What we did this week: Semantic generator improvements, ChatGPT integration, and “incorrect structures” in Sekura ELI
Over the last seven days the Sekura team advanced the intelligence layer of Sekura ELI — our environment and language for fast, meaning-driven business-logic composition. The work focused on three pillars: a sturdier semantic generator, a more context-aware ChatGPT integration, and an experimental set of simplified developmental patterns we call “incorrect structures” that speed up intuition-building and early semantic bootstrapping.
Semantic generator: more reliable, more human-like
We refactored the semantic generator responsible for turning high-level descriptions into structured models and code fragments. The generator now:
- better extracts context-dependent meanings from noisy descriptions;
- resolves ambiguities in type and structure inference more robustly;
- produces higher-quality outputs for multi-level layouts and property-rich elements;
- is prepared for upcoming LLVM-oriented optimizations.
This work is inspired by how human learners extract statistical regularities from input. Cognitive research on statistical learning shows that the brain detects recurring patterns in streams of information and uses them to build early representations. Sekura’s semantic pipeline mirrors that idea: instead of relying on strict rules, it looks for stable patterns across examples and contexts to propose reliable structures.
Tighter ChatGPT integration: catching intent more reliably
We improved the middleware between Sekura and ChatGPT so ELI can interpret user intent with greater fidelity. The update reduces hallucinations in generated logic, improves how corrections propagate through a design, and leverages the Lazy Merge Context for coherence.
This mirrors a cognitive phenomenon known as fast mapping — the ability to form useful associations after very few exposures. Sekura aims to provide the same “single-shot” usefulness: catch the user’s intent quickly and propose a scaffold that can be refined.
“Incorrect structures”: learning like a child to learn faster
A key experiment this week was introducing a library of intentionally simplified and non-idiomatic patterns we call “incorrect structures.”
Developmental linguistics shows that children naturally use non-standard forms — goed, runned, mouses — as part of rule generalization. These so-called “mistakes” are actually an essential developmental stage, helping the brain consolidate patterns.

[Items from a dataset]

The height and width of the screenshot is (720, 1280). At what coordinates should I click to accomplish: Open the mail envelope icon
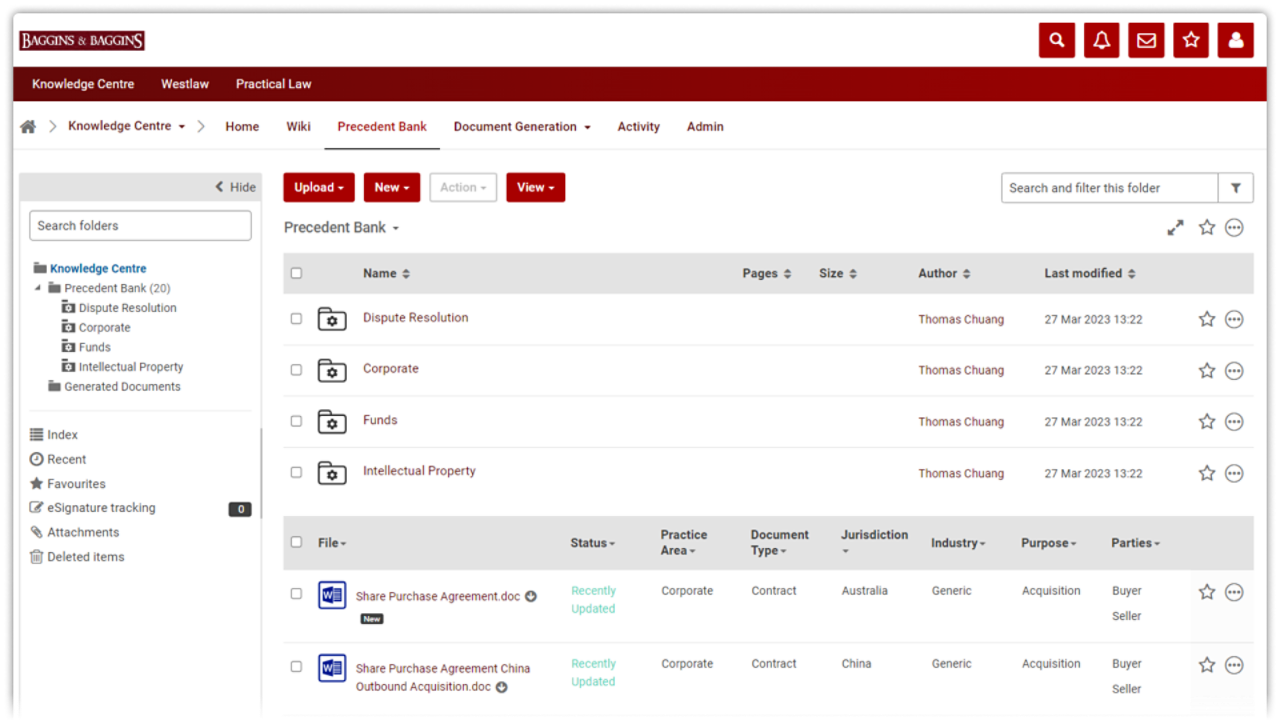pos(1146,41)
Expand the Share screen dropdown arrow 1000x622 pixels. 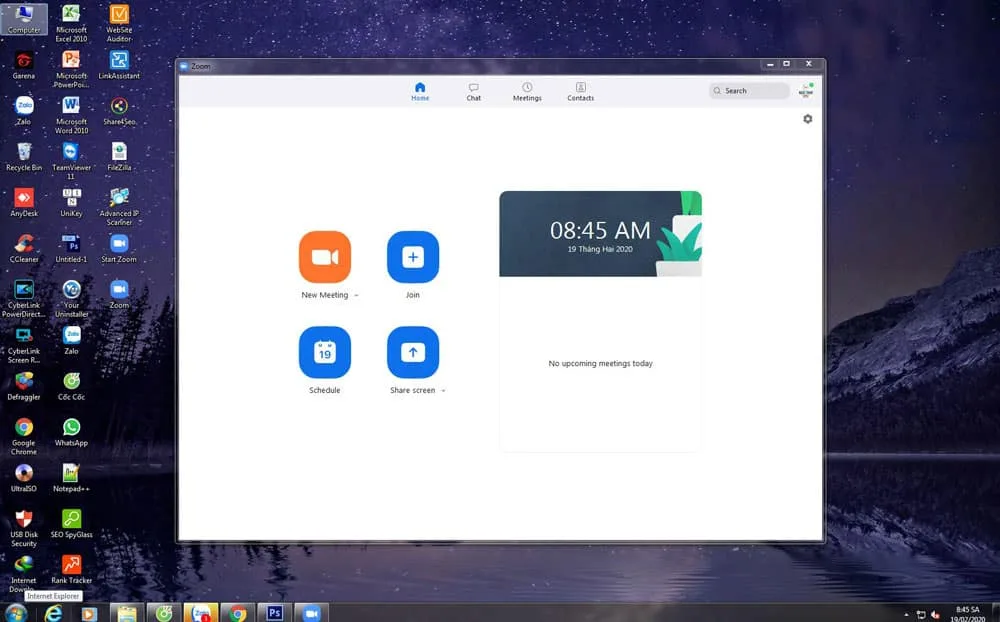pos(443,390)
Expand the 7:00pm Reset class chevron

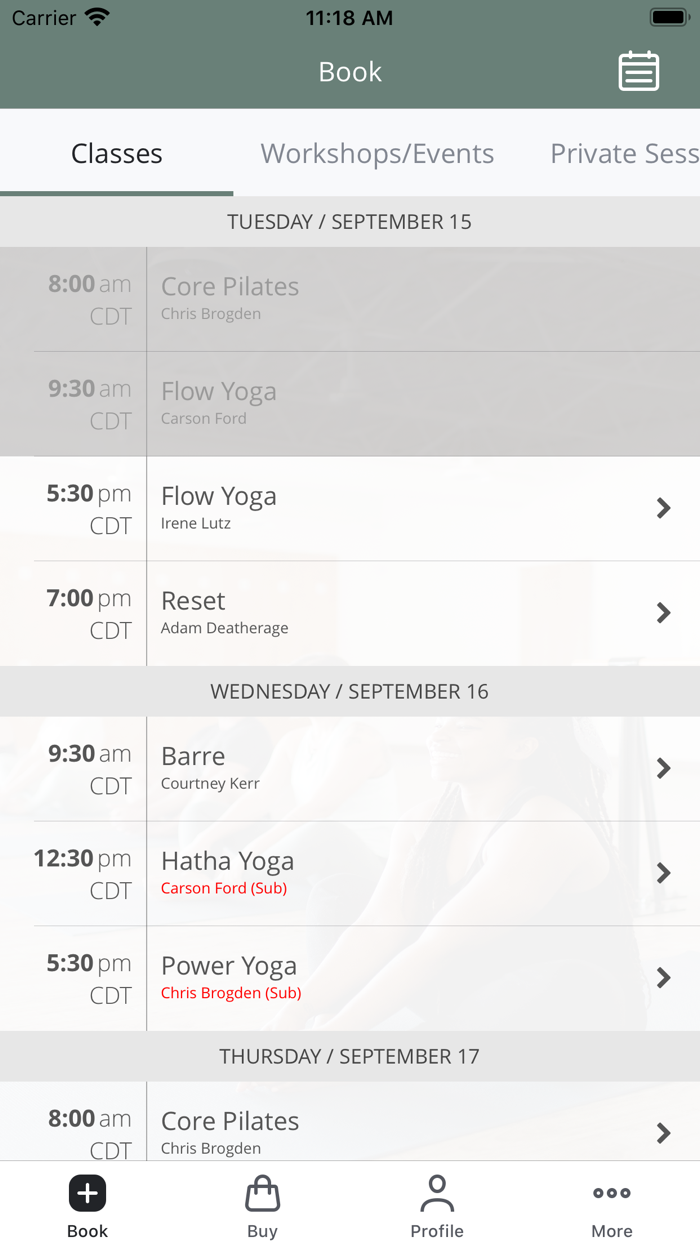pos(663,613)
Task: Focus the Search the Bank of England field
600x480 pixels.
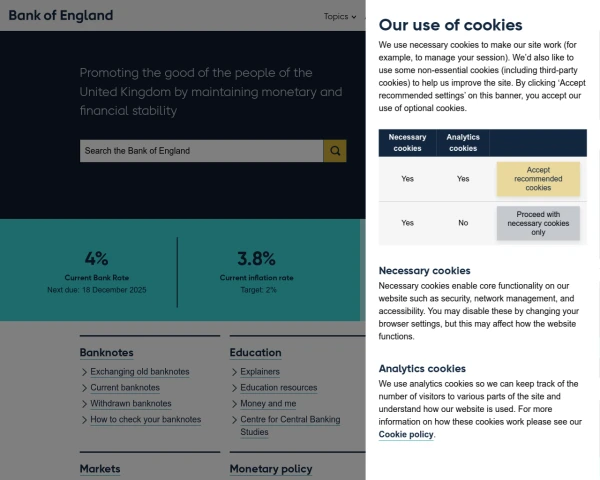Action: 200,151
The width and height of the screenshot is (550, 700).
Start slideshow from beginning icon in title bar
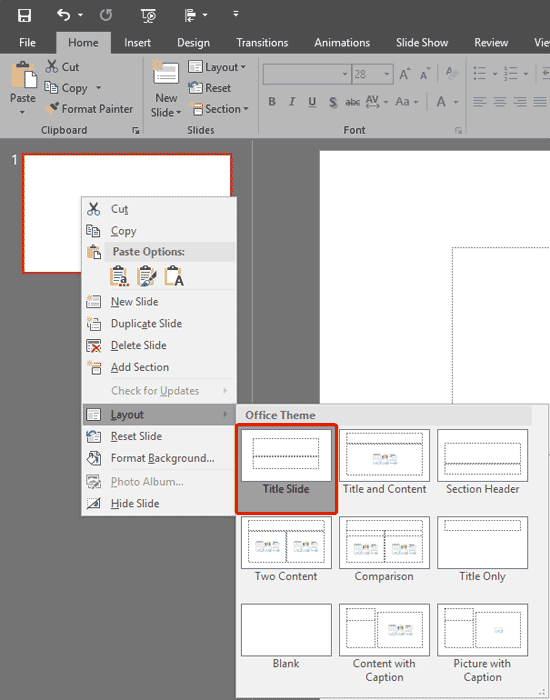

→ **TASK BRIEF**
Continue the Sekura ELI weekly update from where it stops, after the paragraph about children's non-standard forms such as "goed" and "mouses."

→ **TASK ANSWER**
Sekura ELI adopts this idea:
- simplified structures help users form an intuitive sense of architecture,
- early interactions require less cognitive effort,
- the transition from idea to production-grade structure becomes smoother.
In other words, “incorrect” forms function as productive stepping stones.
A thin semantic layer: a compact scaffold for English meaning
Sekura ELI constructs a thin semantic core — a compact structure that maps common English phrasing to internal conceptual models. This mirrors modern distributed semantic approaches (LSA, embeddings) where meaning emerges from relationships, not isolated dictionary entries.
The result is smoother reasoning: users rely on a minimal but powerful semantic scaffold to navigate descriptions and logic construction.
Important caveat: Sekura ELI accelerates learning — it does not replace English
We want to emphasize this clearly: Sekura ELI is a catalyst, not a substitute for studying English.
While our semantic layer accelerates early comprehension, long-term proficiency still requires:
- grammar study and vocabulary growth,
- immersion and natural exposure,
- active reading, listening, and speaking practice.
This is fully aligned with research on immersion and implicit learning: structured scaffolding helps at the start, but deep fluency develops through repeated real-world contact.
Practical impact for users
- Faster onboarding and less friction.
- Lower cognitive load when expressing intent.
- More natural ideation flow thanks to smarter ChatGPT interpretation.
- A smoother path from rough idea to workable architecture.